*** Opening Source data ***

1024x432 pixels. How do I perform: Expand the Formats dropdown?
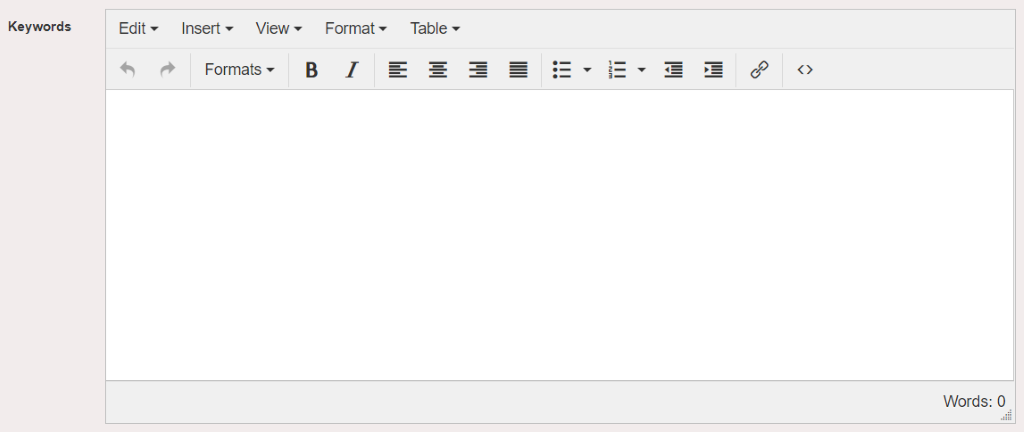click(239, 70)
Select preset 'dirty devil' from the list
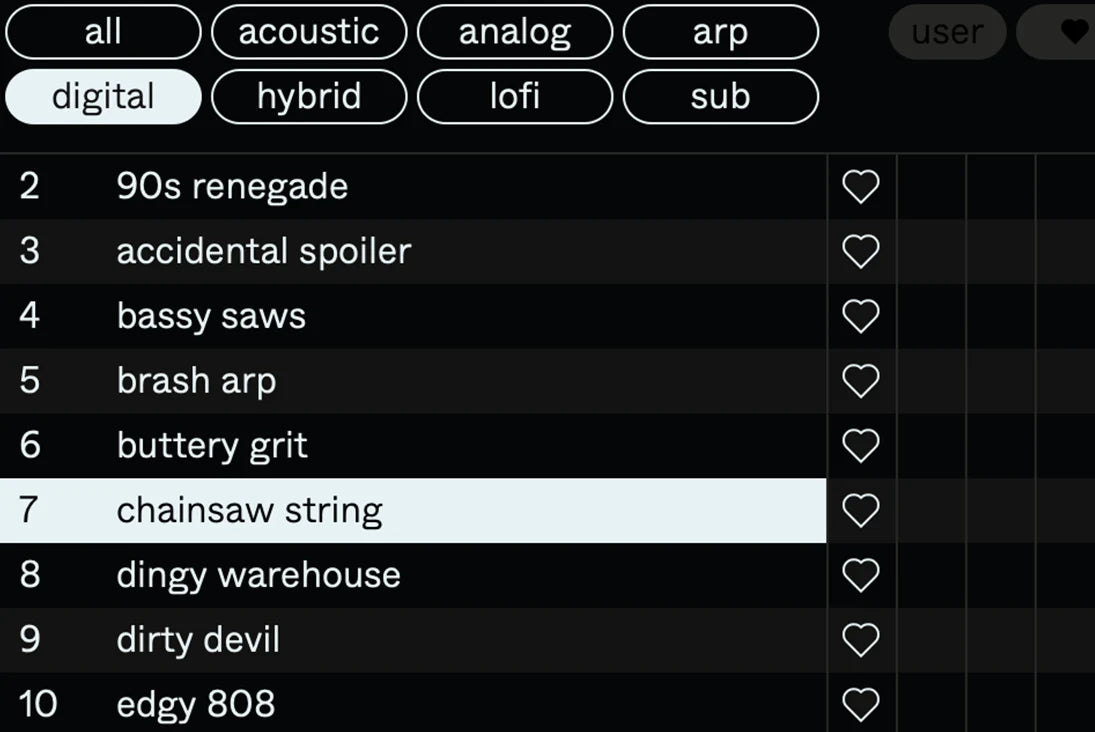The width and height of the screenshot is (1095, 732). pyautogui.click(x=400, y=639)
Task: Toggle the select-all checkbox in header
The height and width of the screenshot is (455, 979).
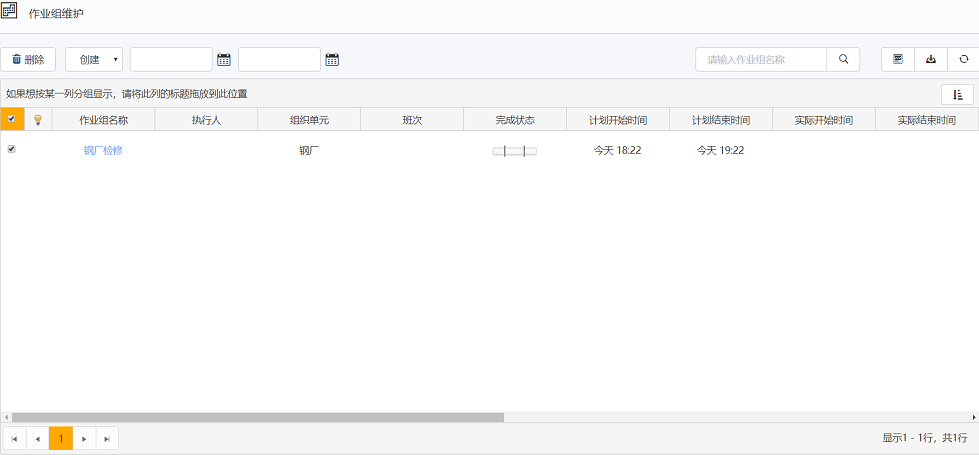Action: [x=11, y=120]
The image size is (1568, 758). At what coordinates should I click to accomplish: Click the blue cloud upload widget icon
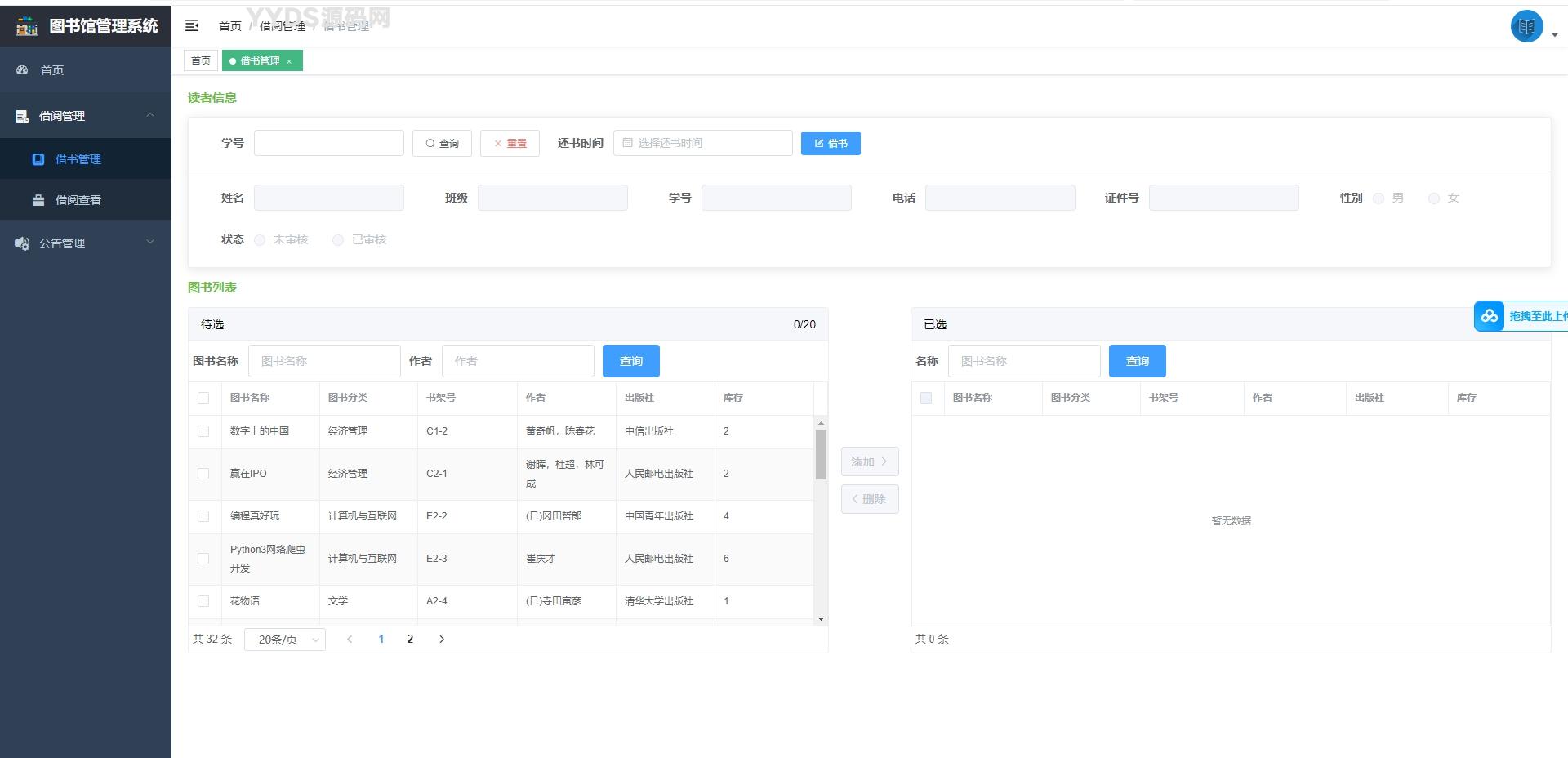[1489, 316]

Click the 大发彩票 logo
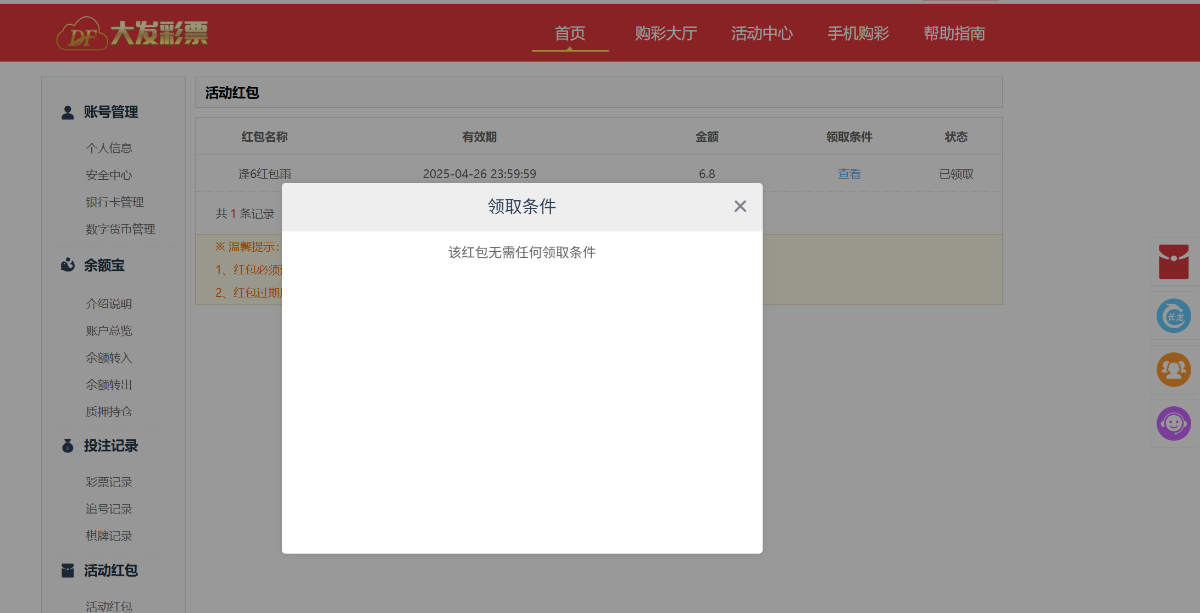132,33
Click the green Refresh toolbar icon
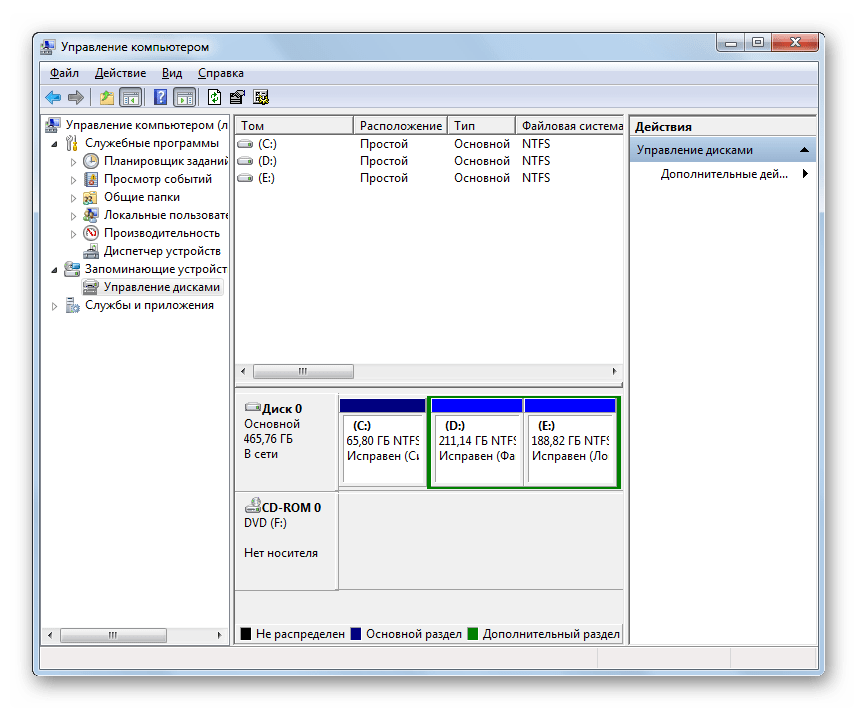The width and height of the screenshot is (858, 709). 214,97
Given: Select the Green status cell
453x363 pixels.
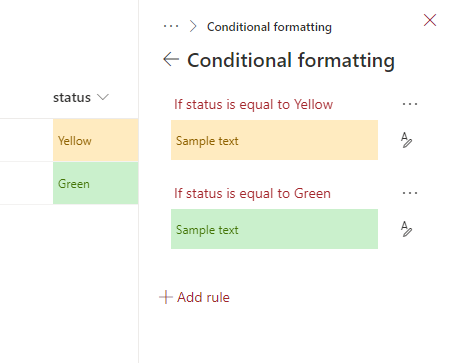Looking at the screenshot, I should point(96,183).
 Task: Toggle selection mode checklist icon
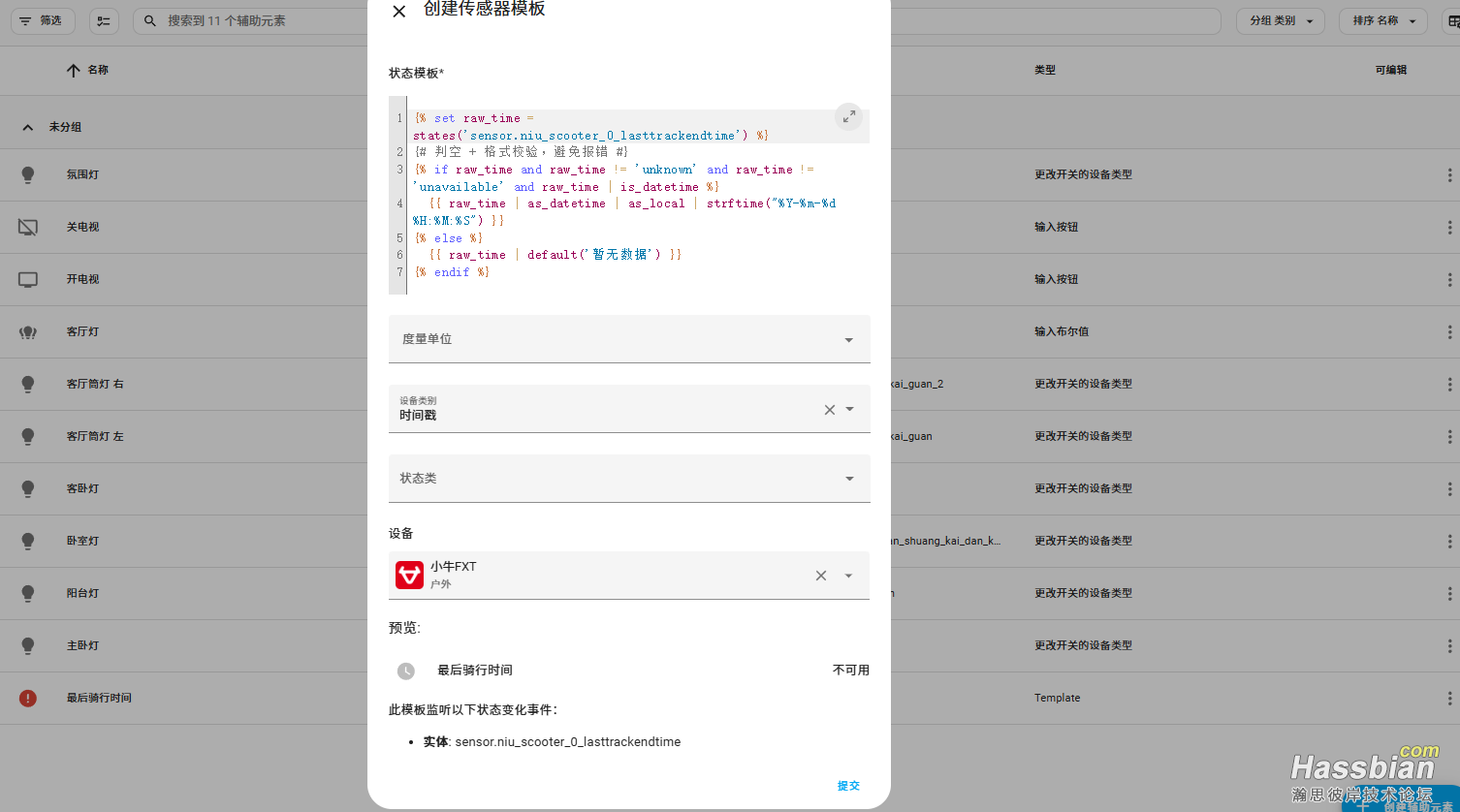(104, 20)
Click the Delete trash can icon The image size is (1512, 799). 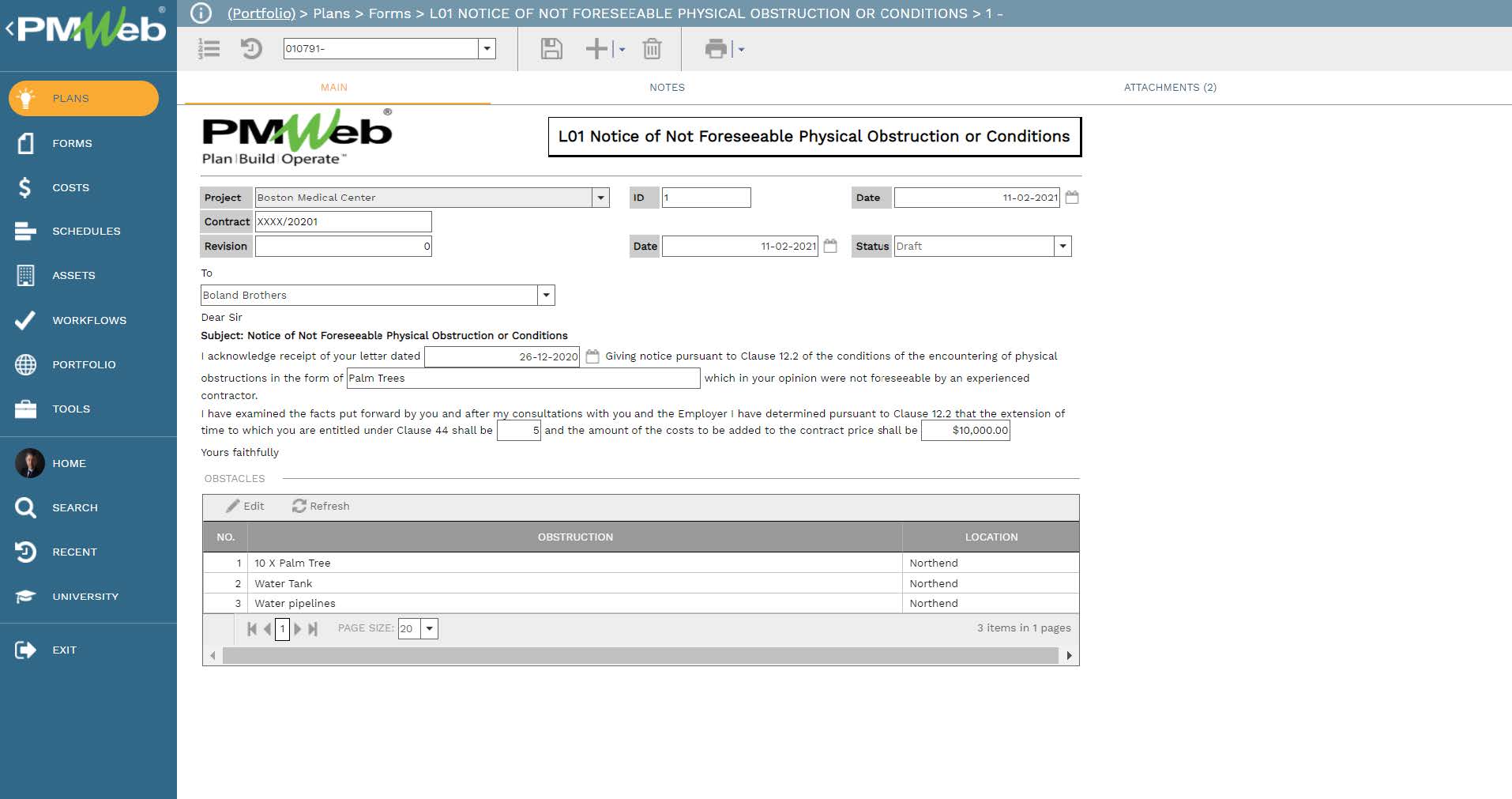pyautogui.click(x=652, y=49)
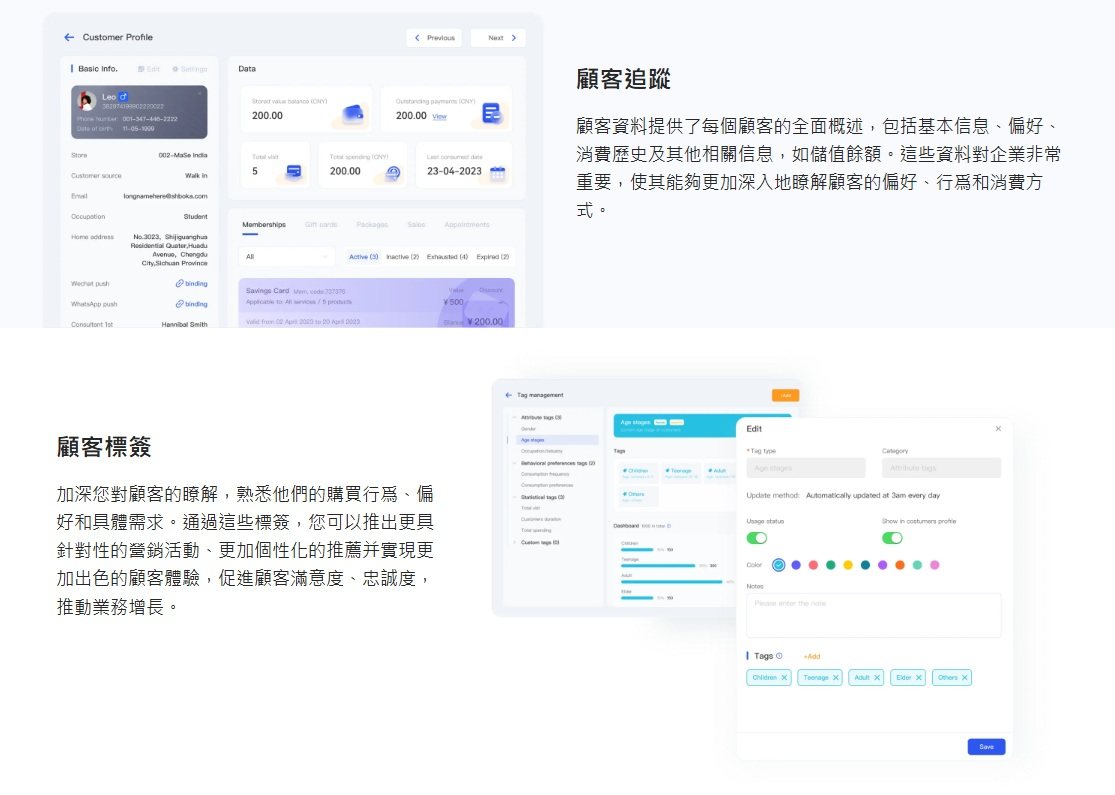Select the Active (3) membership filter
The width and height of the screenshot is (1115, 795).
click(363, 257)
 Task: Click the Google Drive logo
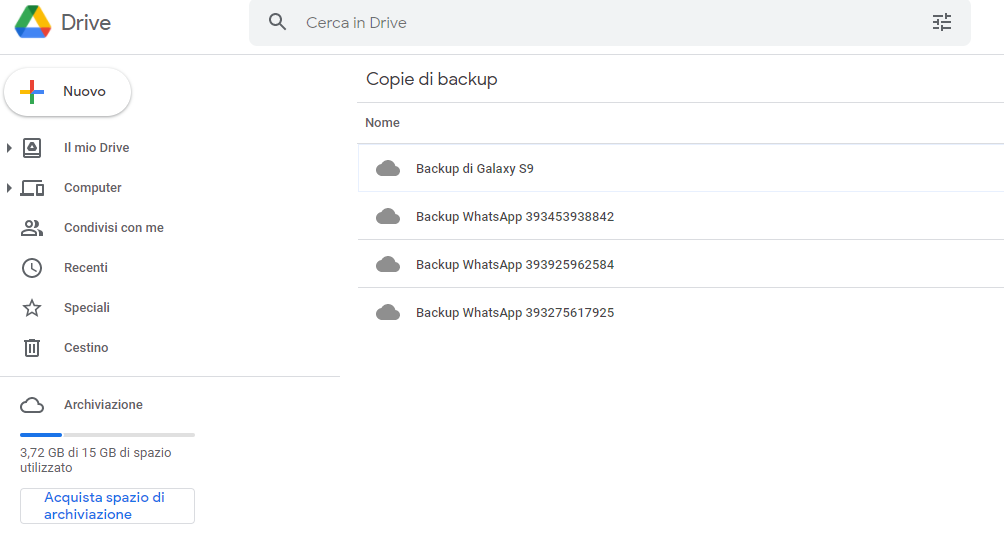(x=33, y=22)
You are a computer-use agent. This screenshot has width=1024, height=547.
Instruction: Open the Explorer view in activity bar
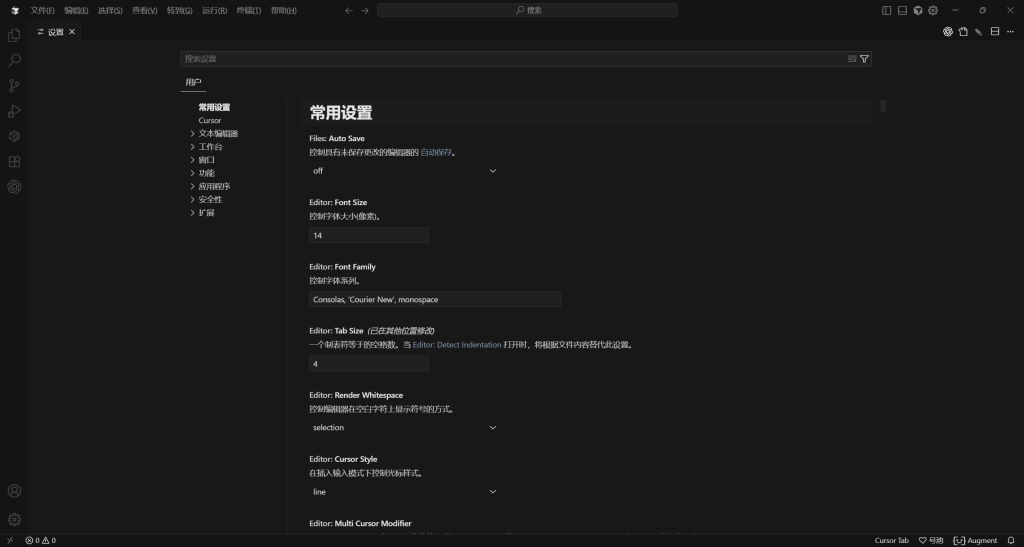point(14,35)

*** Closing Source data ***

> Activity: Exclude all pictures and reproduce verbatim the lines running from the line that contains "Instruction: Open the" to the end of the data above, both ends included.

> Solution for this task:
Instruction: Open the Explorer view in activity bar
point(14,35)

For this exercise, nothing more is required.